Continue the forum thread on deduplication hash collisions from the point where it stops.

··· TEXT ···

Deduplication Hash Collision

After reading a bit about MaidSafe, I was, like everyone else, excited. One feature that I thought was interesting was deduplication. Obviously an important feature, right? Well, it performs this feature (or will, I don’t know if it’s programmed in yet) with hashes. But hashes can’t be one to one, so there are collisions.

Thus leads to my question: is there anything being done to address this problem? I don’t want to upload something, and come back later with corrupted data, however low that probability may be. After all billions of people are supposed to use this eventually.

A hash collision would mean someone could steal some bitcoins (for the sake of example). Think of all that hashing power that goes into Bitcoin and this isn’t a problem and will not be one anytime soon. i.e. don’t worry about it.

1 Like

There are more possible 512 bit hashes than that there are atoms in the universe. We really don’t have to worry about that.

Edit: Think of it like this, if you and I both pick a random grain of sand on this planet, what are the odds we would both pick exactly the same grain of sand? A 512 bit hash collision is many many many times more unlikely than that.

··· DATA PROVIDED ···

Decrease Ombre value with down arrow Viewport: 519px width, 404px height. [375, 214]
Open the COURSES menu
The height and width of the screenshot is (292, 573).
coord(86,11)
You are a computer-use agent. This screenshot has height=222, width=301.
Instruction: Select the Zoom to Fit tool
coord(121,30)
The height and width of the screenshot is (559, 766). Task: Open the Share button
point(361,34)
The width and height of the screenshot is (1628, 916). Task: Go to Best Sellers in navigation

···
··· DATA PROVIDED ···

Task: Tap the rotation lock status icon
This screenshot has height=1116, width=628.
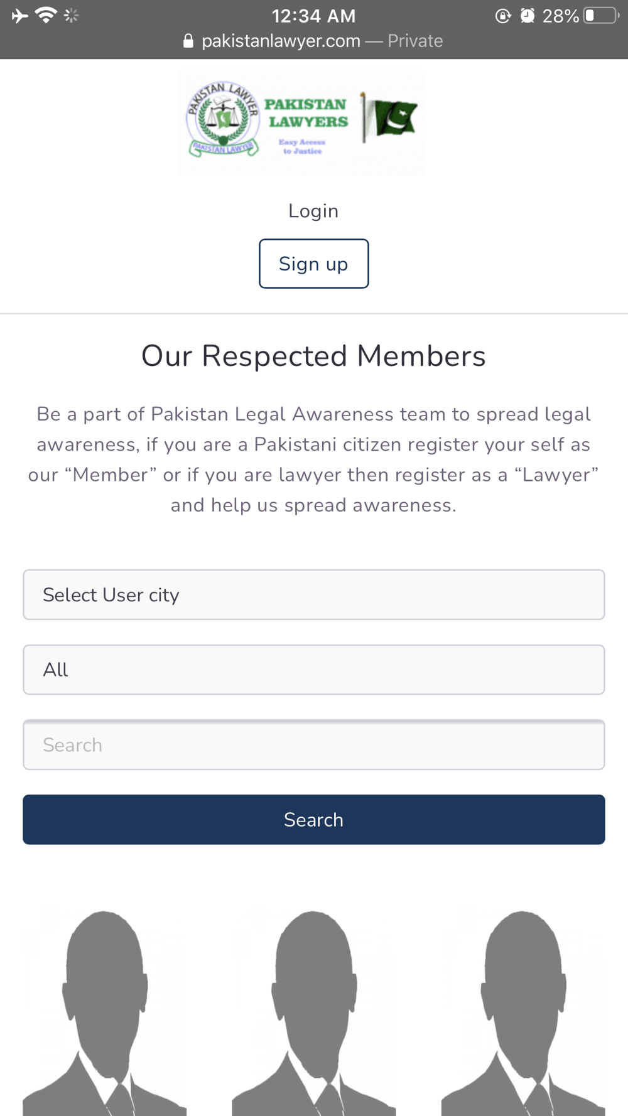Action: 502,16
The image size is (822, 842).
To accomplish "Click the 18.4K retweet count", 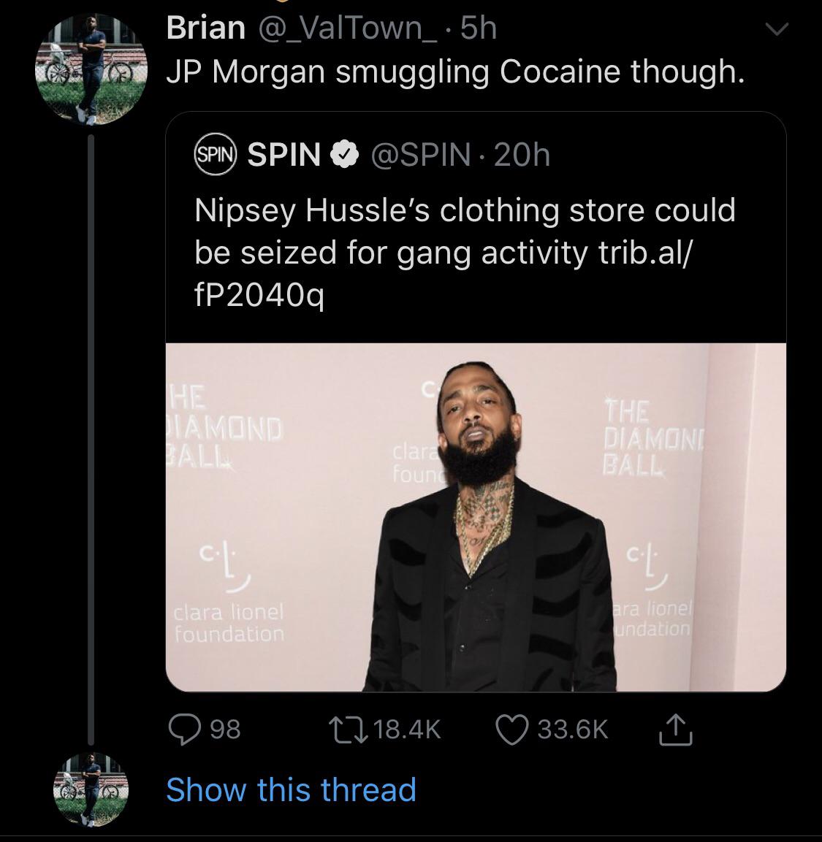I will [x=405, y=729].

···

SOLVED PROBLEM:
Edit2: It would be more like if we keep picking random grains of sand on this planet, and by incredible luck we’d pick the same again and again. Probably even more unlikely than that.

4 Likes

Alright.

I was about to reply:

If I uploaded 2^513 different files,

That’s 10^50 times biggerr than a googol.
Honestly, it’s so weird thinking that almost every file we could upload has an almost unique hash.

Also, log2(amount of megabytes on the internet) = 50. Meaning 2^462 different things still left.

OK ignore me. The randomness is sufficiently random. (and if it isn’t, I told you so :stuck_out_tongue: )

3 Likes

But you didn’t quantify the likelihood of a collision, so the statement is pointless.
There is always a chance for 2 hashes to collide. That doesn’t mean we should “worry” about it.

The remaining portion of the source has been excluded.